- Mucojo
- Coordinates: 12°3′55″S 40°28′45″E﻿ / ﻿12.06528°S 40.47917°E
- Country: Mozambique
- Province: Cabo Delgado
- District: Macomia
- Elevation: 18 m (59 ft)

Population (2015)
- • Total: 1,683
- Time zone: UTC+02:00 (CAT)

= Mucojo =

Mucojo is a town in Macomia District in Cabo Delgado Province, Mozambique. It has been the site of the heaviest and worst fighting of the Insurgency in Cabo Delgado.

== History ==

The Mucojo residents have for long been supporters of the FRELIMO and still are.
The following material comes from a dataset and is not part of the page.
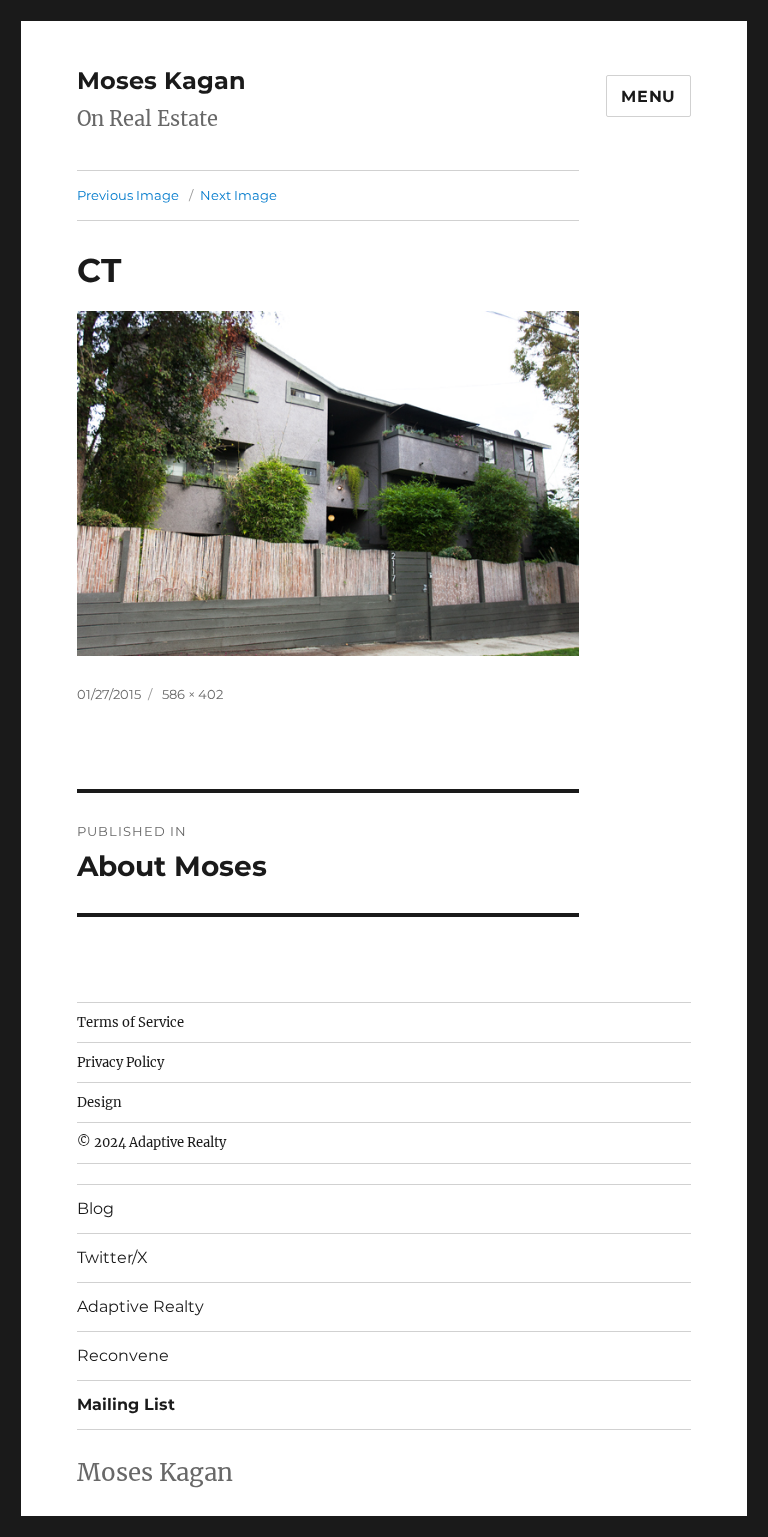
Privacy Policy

The town has been the site of the heaviest and bloodiest fighting during the Battle of Mucojo. The Mozambican Army as well as the Rwandan Army have been fighting militants in Mucojo since 2020. The town has switched hands between anti-Islamic militants, Islamic State affiliates, and the Mozambican army, and at times even the locals. The town was finally liberated on 29 October by Mozambican and Rwandan forces.

On 6 September 2022, the Mwani population of Mucojo rebelled and killed the head of the town, a member of the Makonde.

== 2022 Floods ==
During the 2022 Mozambican floods, Mucojo was badly affected and relief groups came to its aid.

== Airfield ==
There is a domestic airfield on the outskirts of the town.